Next week's discussion will have more examples of regular expressions, and also some examples of natural language processing.

## Scrape Wisely

Before you scrape, is there an easier way to get the data? A direct data download? A web API?

__Q:__ How do I scrape the "next page" (for example, in a news listing)?

__A:__ The link to the next page is on the first page, so have your scraper get that link. Then use a loop.

__Q:__ I tried scraping a web page but what I see in my browser doesn't match what I see in the request response. What's going on? ([example](https://ucannualwage.ucop.edu/wage/))

__A:__ Several things could cause this.

Most likely is that web page has JavaScript code that displays the data. Your web browser runs the code, but a simple HTTP request does not. If the JavaScript gets the data from a web API, try to reverse-engineer the API (you can figure this out with the "Network" tab in the browser dev tools).

If the JavaScript doesn't use a web API, you can use tools like [selenium][] or [pyppeteer][] to control the browser from Python.

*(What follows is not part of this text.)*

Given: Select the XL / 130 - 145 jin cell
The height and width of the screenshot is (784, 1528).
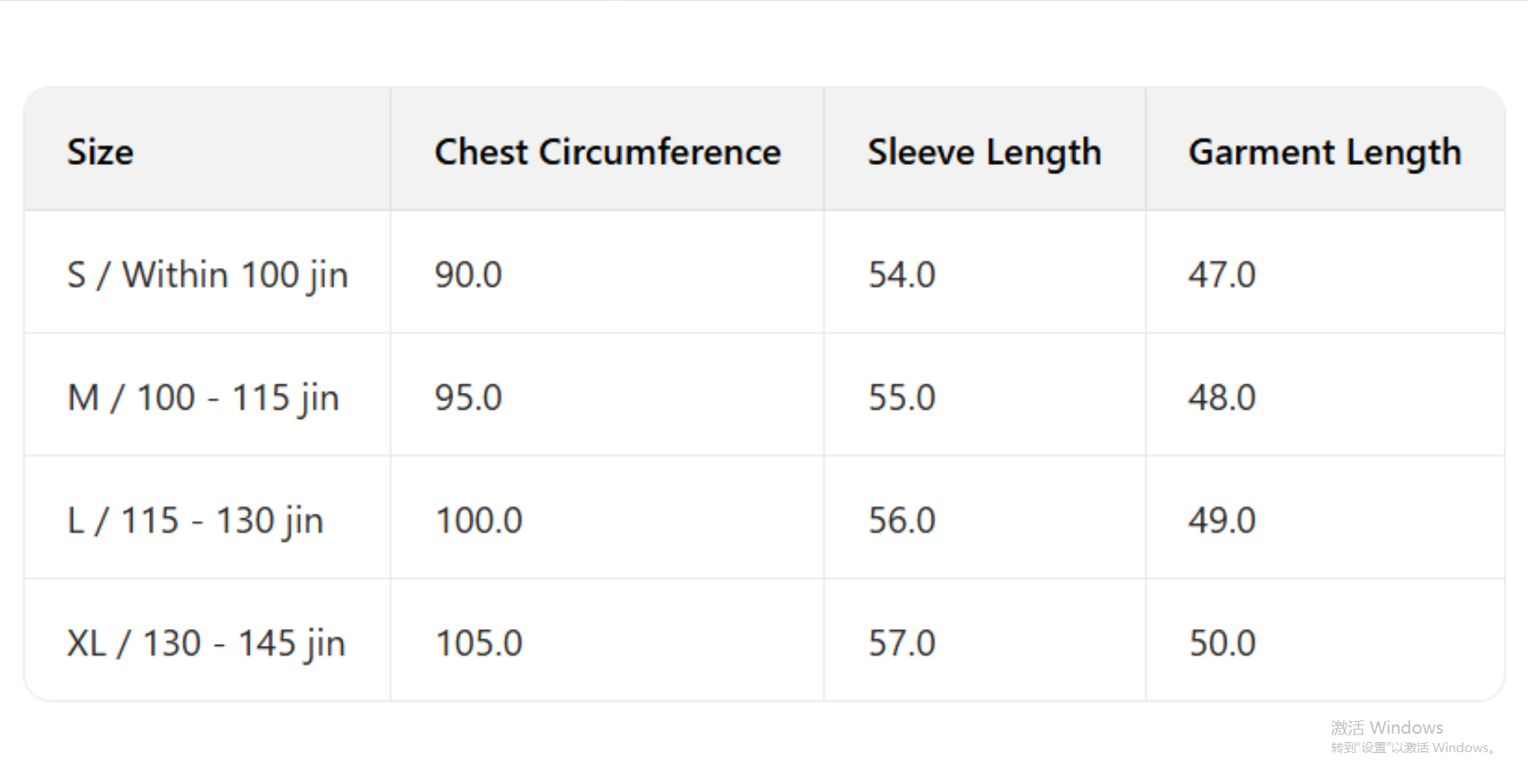Looking at the screenshot, I should tap(206, 643).
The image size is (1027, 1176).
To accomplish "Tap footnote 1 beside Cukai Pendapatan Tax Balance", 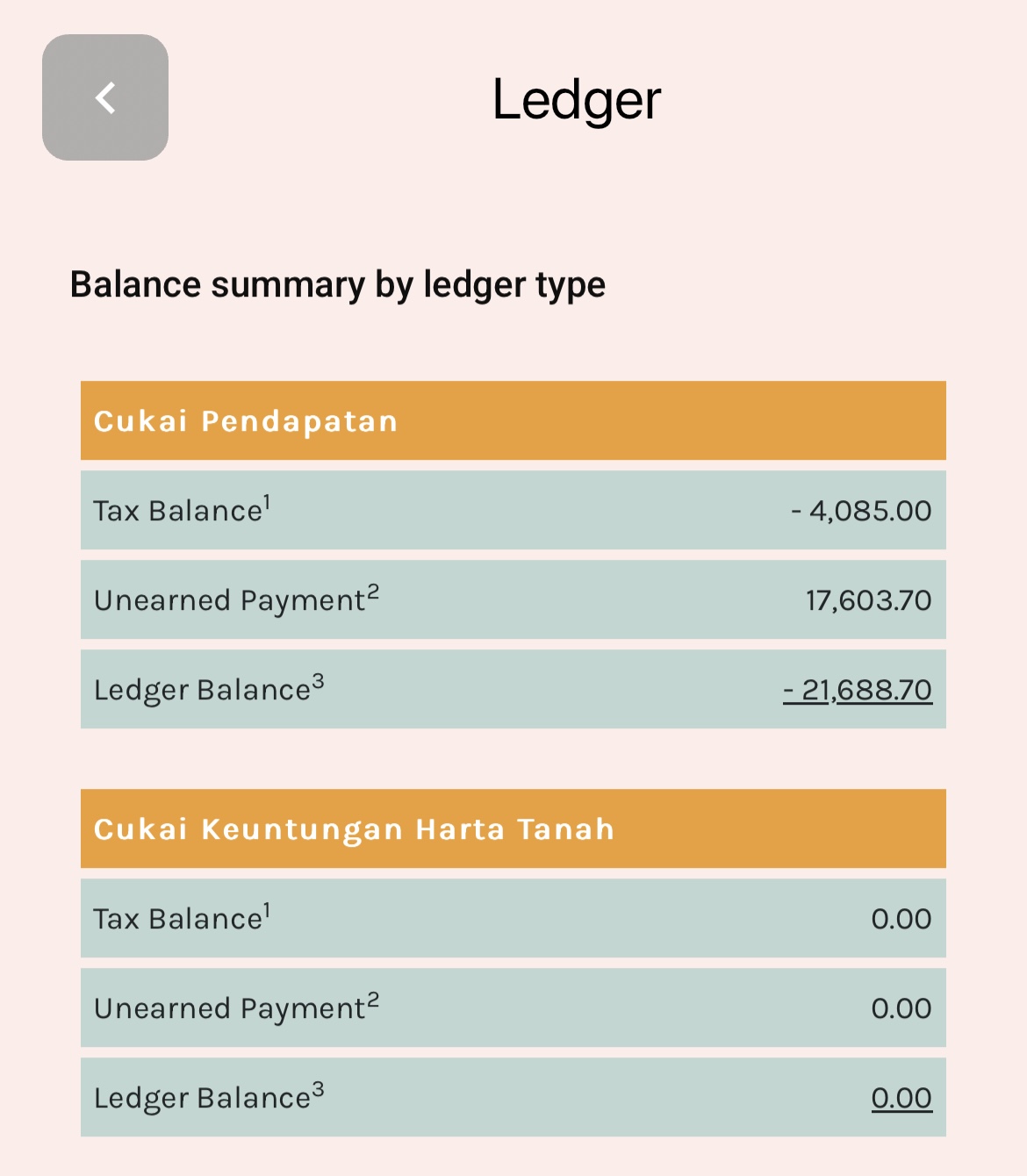I will (x=267, y=502).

The disadvantage is that this can be very slow if you need to scrape a lot of pages.

Some web pages are deliberately hard to scrape because the owners don't want you to have their data.

[selenium]: http://selenium-python.readthedocs.io/
[pyppeteer]: https://github.com/miyakogi/pyppeteer

__Q:__ How do I scrape a page where I have to log in?

__A:__ Use selenium or pyppeteer, as mentioned above.